### PROBLEM STATEMENT
Update the records starting at the line containing "Click the Background" and ending at the end of the records, swapping "thumbnail" for "preview" and keeping everything else the same. Leave the pictures out of your answer.

(Entries taken from a collection)
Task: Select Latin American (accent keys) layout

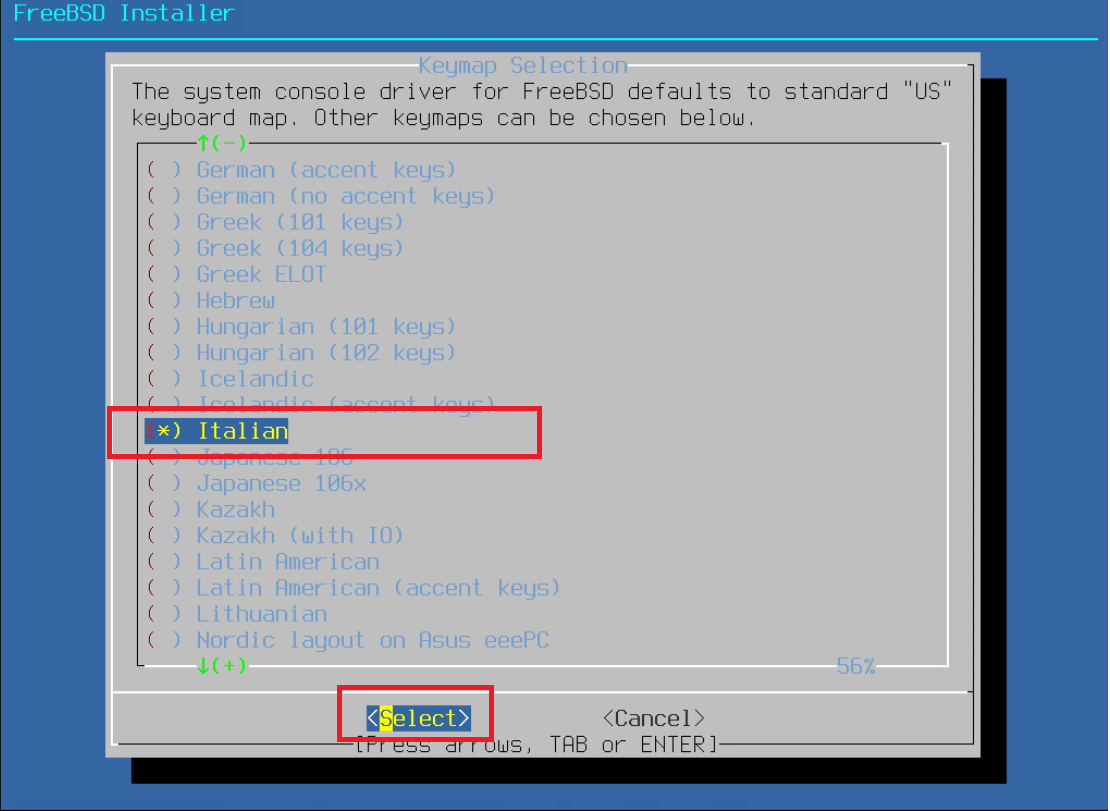Action: click(353, 589)

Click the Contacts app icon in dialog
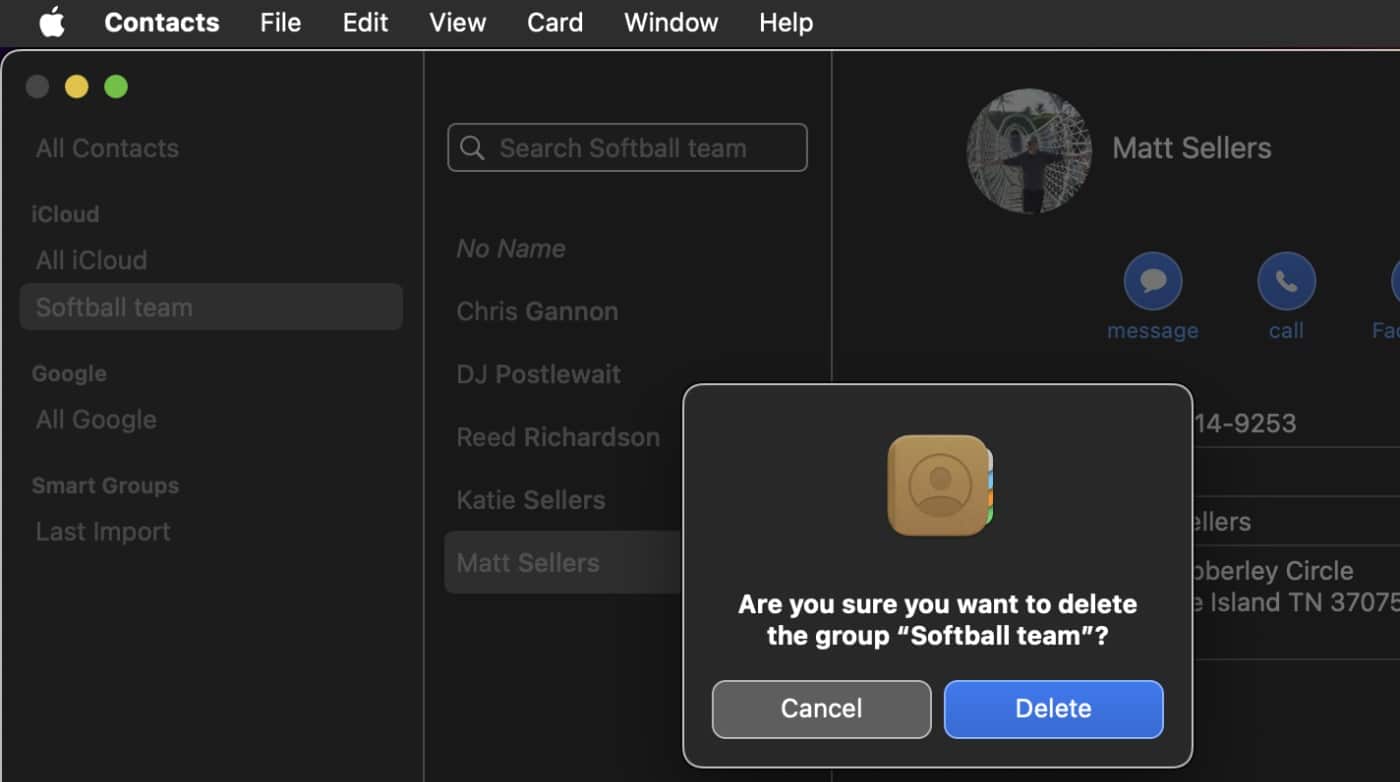coord(939,485)
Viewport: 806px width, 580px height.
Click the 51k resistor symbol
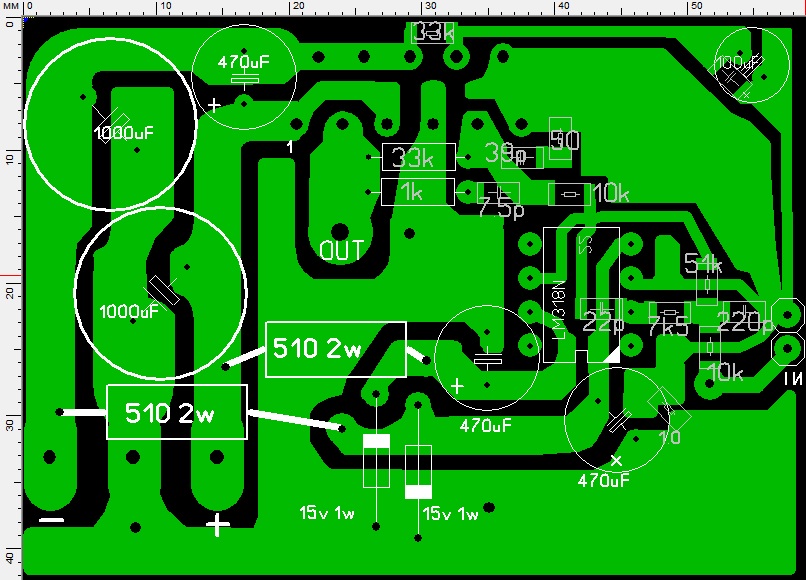point(707,284)
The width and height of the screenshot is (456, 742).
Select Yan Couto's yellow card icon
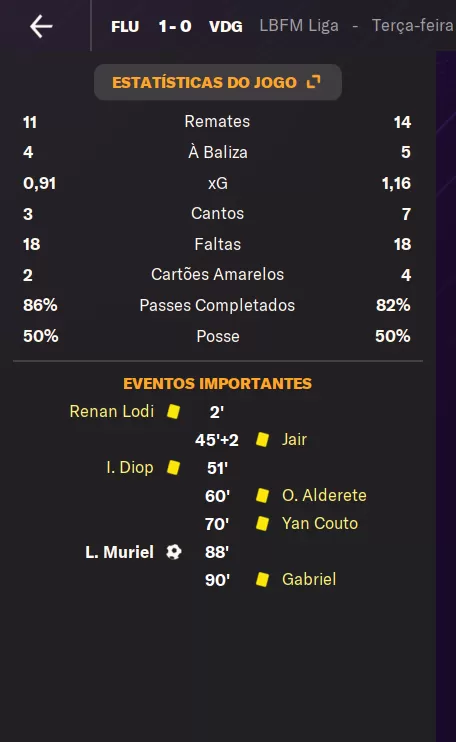click(x=263, y=523)
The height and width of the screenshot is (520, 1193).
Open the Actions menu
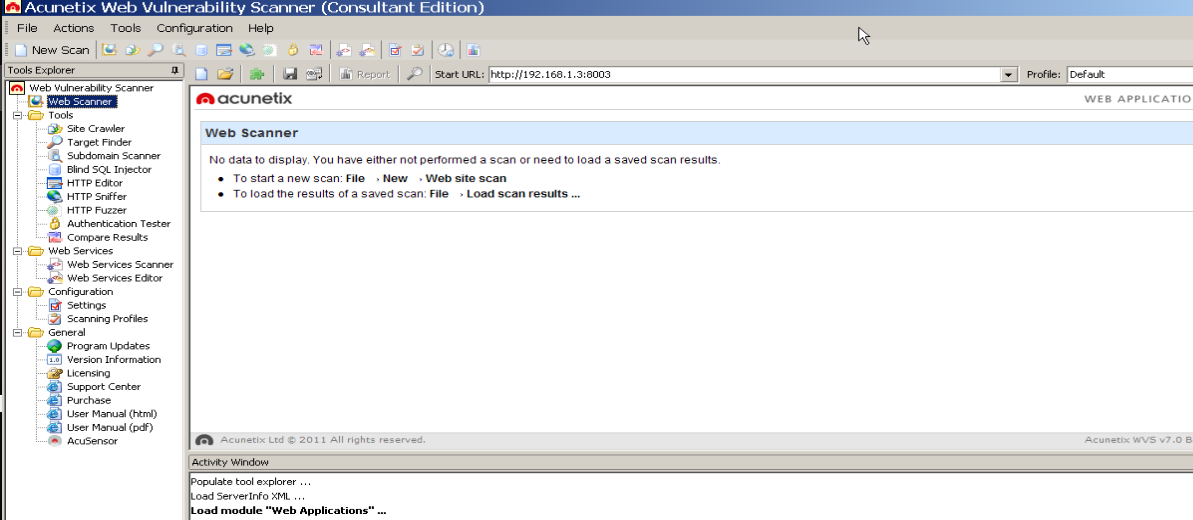click(x=74, y=28)
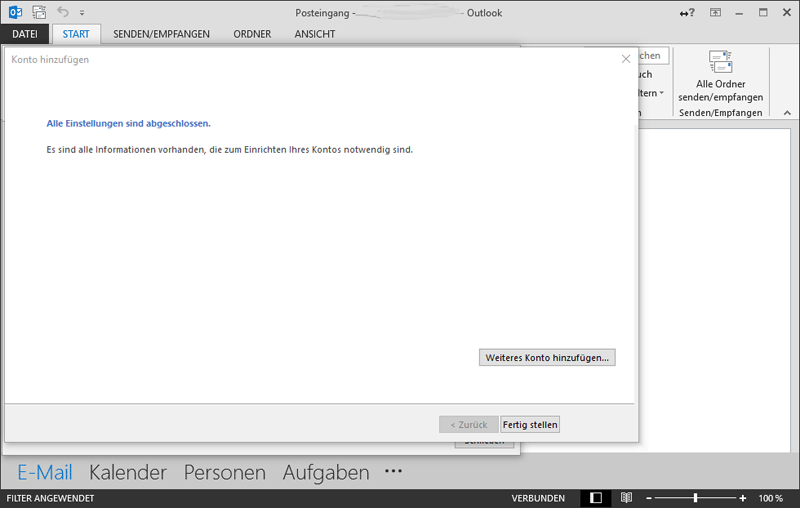Open Kalender in the navigation bar

[127, 472]
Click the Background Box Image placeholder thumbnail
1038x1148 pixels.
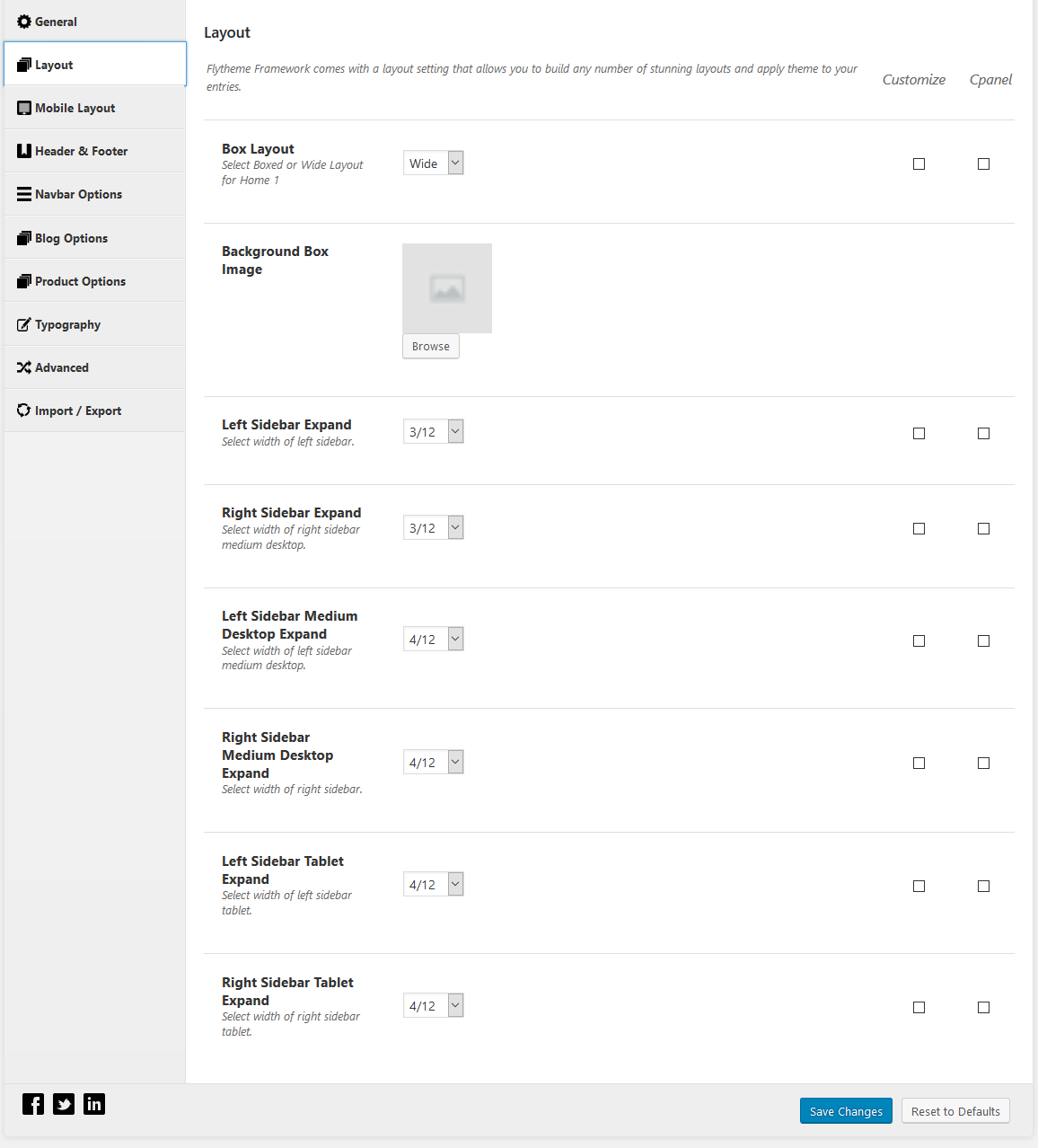[x=447, y=288]
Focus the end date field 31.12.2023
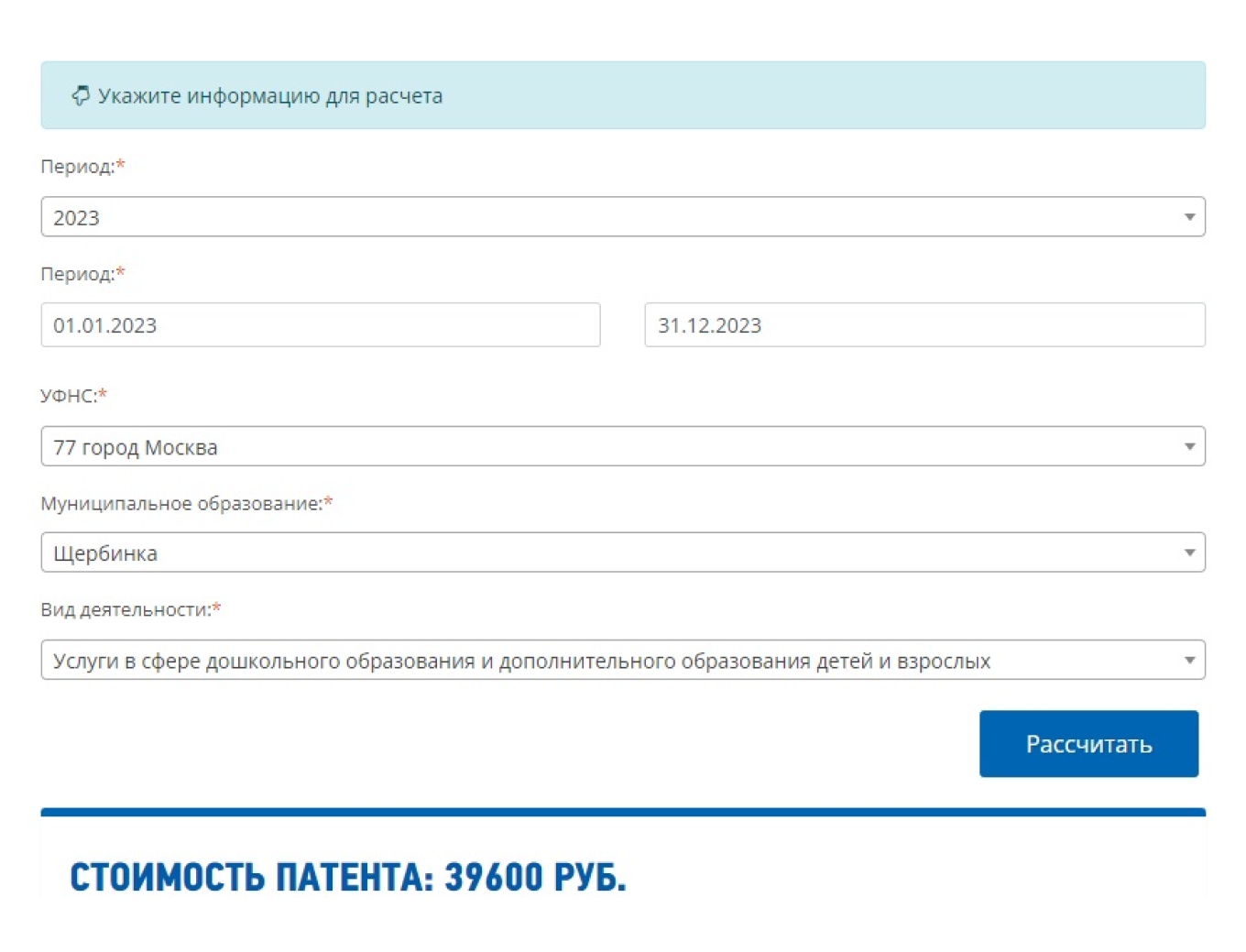This screenshot has height=952, width=1246. [x=924, y=325]
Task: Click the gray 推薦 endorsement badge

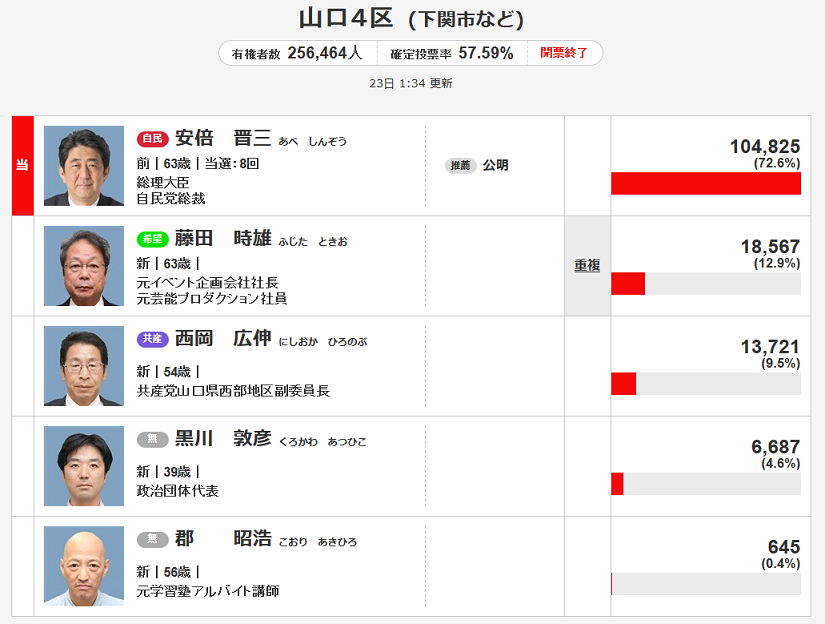Action: click(460, 165)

### ANSWER FOR THIS EXERCISE
Click the Background Box Image placeholder preview
1038x1148 pixels.
[x=447, y=288]
Focus the end date field 31.12.2023
This screenshot has height=952, width=1246. [x=924, y=325]
Task: Click the gray 推薦 endorsement badge

Action: click(460, 165)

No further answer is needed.